Это Лилла девственница, а чувство было такое, что девственница – это я! Потому что я никогда так не целовалась, будто впервые. Позволяя его языку ласкать мой рот и мои губы, нежной кожей бедер ощущая грубую ткань его брюк и еще… кое-что грубое. Это я почувствовала, когда Дориан потянул меня на себя вплотную и глухо зарычал.
От жара его рук на моей коже мозги, кажется, отъехали окончательно, потому что я скрестила ноги на его бедрах, обхватывая его плотнее и почти полностью раскрывая себя для него.
Эта близостью мы обожглись одновременно, потому что застонали в унисон, губы в губы. А затем властный муж перестал терзать мой рот и переместился на шею, без подсказок отыскал какое-то донельзя чувствительное место.

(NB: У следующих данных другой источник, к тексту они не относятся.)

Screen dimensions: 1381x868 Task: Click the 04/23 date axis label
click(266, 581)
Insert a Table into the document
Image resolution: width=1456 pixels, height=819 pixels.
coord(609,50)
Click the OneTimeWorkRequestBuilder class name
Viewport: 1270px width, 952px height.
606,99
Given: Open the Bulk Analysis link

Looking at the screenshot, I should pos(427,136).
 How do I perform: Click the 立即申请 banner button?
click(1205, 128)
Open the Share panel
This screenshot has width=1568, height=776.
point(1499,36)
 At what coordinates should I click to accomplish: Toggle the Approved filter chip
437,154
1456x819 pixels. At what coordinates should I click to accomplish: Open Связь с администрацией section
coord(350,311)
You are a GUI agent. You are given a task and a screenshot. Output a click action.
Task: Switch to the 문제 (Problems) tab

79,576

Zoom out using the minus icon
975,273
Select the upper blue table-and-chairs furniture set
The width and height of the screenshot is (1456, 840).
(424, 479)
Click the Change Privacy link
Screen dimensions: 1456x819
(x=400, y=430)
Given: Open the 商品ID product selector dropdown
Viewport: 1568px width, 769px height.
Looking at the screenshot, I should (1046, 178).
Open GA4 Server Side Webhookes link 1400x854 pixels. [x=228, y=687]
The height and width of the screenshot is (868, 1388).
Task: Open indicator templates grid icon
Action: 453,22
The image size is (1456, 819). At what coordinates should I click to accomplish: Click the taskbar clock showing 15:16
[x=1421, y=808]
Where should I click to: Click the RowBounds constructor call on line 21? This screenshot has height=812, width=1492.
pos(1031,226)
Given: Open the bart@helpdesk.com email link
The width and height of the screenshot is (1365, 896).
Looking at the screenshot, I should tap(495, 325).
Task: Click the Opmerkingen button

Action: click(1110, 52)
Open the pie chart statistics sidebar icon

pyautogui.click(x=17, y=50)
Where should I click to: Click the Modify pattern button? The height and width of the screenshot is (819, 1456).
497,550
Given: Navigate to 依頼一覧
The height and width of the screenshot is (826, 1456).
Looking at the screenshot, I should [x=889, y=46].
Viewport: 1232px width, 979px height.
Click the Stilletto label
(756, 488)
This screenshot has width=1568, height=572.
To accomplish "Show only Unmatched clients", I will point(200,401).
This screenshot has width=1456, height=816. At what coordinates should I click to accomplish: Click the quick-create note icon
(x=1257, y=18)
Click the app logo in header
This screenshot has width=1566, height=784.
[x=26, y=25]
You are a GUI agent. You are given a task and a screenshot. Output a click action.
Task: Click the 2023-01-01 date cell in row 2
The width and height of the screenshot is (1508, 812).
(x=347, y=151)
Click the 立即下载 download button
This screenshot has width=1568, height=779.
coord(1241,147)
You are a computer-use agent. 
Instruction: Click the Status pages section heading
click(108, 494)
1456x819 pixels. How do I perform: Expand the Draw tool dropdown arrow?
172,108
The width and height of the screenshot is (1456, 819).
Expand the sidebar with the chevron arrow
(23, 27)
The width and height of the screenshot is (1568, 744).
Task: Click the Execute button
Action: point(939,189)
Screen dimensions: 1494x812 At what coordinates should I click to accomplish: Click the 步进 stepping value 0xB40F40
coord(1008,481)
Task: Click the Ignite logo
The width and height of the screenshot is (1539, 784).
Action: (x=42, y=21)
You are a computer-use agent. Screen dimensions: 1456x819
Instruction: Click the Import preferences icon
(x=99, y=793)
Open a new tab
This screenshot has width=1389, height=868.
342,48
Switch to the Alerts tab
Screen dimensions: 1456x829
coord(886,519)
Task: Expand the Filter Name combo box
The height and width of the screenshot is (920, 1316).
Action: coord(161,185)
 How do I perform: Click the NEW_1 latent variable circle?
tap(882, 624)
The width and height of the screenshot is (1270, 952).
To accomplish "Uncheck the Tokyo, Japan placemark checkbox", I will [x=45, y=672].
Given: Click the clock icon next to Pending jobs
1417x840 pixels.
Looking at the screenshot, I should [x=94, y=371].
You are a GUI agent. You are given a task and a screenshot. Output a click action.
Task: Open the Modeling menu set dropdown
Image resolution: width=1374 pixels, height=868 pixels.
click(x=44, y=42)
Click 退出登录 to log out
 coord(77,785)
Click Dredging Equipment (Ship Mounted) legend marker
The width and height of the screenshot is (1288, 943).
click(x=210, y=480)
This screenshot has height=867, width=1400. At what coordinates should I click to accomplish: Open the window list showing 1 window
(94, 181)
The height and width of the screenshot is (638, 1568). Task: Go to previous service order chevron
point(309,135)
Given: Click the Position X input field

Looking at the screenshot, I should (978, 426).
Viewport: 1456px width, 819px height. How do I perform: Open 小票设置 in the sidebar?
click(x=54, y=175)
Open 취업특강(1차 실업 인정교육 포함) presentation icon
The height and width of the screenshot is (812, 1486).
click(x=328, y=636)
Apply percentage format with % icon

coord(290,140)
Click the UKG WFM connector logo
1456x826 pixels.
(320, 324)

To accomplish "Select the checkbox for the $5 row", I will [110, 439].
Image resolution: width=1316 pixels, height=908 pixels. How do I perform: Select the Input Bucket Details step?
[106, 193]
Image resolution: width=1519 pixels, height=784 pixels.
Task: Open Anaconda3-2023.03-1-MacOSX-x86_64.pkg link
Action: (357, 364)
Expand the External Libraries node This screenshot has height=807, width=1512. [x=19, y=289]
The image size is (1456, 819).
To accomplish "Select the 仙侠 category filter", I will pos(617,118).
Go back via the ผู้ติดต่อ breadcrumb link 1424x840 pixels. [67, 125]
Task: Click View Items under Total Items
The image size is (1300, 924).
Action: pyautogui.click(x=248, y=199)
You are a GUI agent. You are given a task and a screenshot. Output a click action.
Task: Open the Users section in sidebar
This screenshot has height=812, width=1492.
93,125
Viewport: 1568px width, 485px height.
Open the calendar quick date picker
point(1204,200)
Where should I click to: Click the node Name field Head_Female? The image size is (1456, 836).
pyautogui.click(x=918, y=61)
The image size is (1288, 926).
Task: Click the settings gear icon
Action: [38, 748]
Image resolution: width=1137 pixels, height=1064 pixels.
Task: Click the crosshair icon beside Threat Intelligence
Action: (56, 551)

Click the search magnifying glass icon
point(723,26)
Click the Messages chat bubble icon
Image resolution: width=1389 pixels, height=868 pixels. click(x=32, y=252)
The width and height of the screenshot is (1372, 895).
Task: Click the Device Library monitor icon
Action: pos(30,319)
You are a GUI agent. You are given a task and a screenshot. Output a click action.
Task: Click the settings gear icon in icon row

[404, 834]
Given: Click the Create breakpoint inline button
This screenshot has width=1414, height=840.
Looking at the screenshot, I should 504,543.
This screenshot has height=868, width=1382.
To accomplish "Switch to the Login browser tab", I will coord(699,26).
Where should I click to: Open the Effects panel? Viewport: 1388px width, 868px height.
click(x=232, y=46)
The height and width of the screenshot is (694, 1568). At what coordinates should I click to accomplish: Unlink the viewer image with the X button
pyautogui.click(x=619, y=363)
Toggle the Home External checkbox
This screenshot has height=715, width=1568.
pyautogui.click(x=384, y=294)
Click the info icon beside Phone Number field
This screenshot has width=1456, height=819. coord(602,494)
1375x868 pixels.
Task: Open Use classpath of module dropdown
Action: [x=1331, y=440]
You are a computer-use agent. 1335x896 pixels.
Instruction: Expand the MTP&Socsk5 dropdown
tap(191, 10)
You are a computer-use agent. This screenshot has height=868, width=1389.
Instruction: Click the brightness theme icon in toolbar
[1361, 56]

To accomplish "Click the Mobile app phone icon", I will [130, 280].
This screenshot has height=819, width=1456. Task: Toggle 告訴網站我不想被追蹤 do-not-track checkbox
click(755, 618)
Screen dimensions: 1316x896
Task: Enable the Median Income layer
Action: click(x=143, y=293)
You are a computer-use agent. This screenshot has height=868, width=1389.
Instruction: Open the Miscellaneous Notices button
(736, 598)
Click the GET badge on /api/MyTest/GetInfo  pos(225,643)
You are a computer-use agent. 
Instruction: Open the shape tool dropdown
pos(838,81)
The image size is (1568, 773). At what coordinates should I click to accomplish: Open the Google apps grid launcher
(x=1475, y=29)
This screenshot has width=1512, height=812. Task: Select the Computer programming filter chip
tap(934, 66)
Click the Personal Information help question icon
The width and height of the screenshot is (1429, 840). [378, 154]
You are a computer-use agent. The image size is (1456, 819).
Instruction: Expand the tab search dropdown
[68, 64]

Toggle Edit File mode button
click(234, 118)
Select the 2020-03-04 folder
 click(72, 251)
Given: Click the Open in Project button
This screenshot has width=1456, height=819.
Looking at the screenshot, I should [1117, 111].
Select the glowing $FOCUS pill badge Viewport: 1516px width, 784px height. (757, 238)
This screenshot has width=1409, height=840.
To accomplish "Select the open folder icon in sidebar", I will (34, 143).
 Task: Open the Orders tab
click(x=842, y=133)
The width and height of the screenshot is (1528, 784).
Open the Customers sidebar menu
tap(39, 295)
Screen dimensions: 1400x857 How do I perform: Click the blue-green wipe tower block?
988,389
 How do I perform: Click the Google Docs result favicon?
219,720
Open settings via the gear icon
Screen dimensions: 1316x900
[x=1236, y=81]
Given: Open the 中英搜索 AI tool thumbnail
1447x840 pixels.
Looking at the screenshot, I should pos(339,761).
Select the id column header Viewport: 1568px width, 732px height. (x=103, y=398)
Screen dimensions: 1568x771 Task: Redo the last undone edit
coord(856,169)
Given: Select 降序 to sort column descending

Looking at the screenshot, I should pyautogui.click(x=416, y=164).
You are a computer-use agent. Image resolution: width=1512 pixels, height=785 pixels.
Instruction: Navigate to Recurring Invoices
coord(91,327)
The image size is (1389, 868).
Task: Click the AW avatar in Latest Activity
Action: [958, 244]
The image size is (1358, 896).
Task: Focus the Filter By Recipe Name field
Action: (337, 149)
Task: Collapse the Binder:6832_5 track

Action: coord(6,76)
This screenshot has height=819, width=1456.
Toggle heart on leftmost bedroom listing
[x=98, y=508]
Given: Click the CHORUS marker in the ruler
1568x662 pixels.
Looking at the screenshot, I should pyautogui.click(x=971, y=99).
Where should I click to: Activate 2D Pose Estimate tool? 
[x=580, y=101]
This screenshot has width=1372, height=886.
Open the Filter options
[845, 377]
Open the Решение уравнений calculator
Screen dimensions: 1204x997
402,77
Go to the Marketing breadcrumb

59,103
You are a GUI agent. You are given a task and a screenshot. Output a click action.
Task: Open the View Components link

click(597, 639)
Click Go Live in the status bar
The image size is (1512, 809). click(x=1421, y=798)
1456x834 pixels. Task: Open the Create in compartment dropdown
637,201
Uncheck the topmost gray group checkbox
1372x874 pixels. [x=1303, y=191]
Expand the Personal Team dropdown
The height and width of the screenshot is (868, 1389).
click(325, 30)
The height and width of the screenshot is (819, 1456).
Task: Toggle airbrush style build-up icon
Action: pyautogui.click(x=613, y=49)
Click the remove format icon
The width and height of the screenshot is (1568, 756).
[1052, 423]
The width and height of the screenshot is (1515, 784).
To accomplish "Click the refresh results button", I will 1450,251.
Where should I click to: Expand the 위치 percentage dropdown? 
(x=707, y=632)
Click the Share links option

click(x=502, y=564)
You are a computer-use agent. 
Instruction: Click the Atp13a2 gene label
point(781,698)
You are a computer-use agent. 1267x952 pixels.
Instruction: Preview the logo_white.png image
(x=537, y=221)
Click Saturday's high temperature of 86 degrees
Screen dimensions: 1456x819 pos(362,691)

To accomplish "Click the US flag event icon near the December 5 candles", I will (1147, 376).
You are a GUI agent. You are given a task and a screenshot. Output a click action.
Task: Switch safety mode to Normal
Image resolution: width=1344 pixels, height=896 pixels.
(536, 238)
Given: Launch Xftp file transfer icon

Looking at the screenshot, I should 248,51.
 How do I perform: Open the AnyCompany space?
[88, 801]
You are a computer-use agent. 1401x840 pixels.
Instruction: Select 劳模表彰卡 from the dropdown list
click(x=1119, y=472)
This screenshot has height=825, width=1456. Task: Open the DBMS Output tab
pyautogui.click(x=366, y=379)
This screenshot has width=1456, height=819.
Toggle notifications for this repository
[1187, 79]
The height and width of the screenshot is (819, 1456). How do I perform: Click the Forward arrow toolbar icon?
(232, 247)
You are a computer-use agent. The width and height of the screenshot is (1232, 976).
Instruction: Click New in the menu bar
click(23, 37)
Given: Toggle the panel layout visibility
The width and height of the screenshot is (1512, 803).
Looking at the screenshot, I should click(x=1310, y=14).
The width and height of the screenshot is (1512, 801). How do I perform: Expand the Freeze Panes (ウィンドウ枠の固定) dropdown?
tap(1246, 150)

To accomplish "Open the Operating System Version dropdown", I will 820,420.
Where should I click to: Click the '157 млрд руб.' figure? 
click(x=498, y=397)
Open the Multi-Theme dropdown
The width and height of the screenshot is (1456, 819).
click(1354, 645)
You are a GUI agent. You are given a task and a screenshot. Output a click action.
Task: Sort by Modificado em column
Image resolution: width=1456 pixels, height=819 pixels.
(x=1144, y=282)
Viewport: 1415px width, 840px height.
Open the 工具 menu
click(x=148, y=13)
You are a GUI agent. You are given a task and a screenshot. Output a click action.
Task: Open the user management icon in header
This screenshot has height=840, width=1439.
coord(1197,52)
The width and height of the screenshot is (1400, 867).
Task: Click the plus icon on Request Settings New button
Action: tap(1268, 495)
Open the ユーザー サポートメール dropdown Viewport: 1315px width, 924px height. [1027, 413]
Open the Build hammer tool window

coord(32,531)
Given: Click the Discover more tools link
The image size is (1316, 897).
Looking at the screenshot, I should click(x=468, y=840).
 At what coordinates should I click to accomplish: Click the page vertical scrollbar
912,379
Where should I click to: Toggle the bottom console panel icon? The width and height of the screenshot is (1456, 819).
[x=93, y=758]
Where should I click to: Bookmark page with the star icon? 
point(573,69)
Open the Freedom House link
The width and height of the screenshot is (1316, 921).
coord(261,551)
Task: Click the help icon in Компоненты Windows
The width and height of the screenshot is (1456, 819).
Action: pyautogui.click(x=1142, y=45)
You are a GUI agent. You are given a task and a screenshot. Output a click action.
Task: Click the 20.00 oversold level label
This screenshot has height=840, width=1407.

Провел по нему языком, и меня подкинуло над столом. Над дворцом. В космос выкинуло и снесло с орбиты.
– Сладкая, – пророкотал он тем же измененным голосом демона-совратителя, надавливая на затылок, отводя мою голову в сторону, выводя на моей коже огненные следы. Будто отвлекая меня от той бури внизу, где мы соприкасались пока что через одежду, но уже подавались навстречу друг другу бедрами: Дориан толкался властно-уверенно, словно устраивая мне демо-версию того, что вот-вот должно произойти, а я… Я была уже не я, потому что все, о чем я могла думать, это о том, чтобы поскорее оказаться под ним. Перед ним. На нем.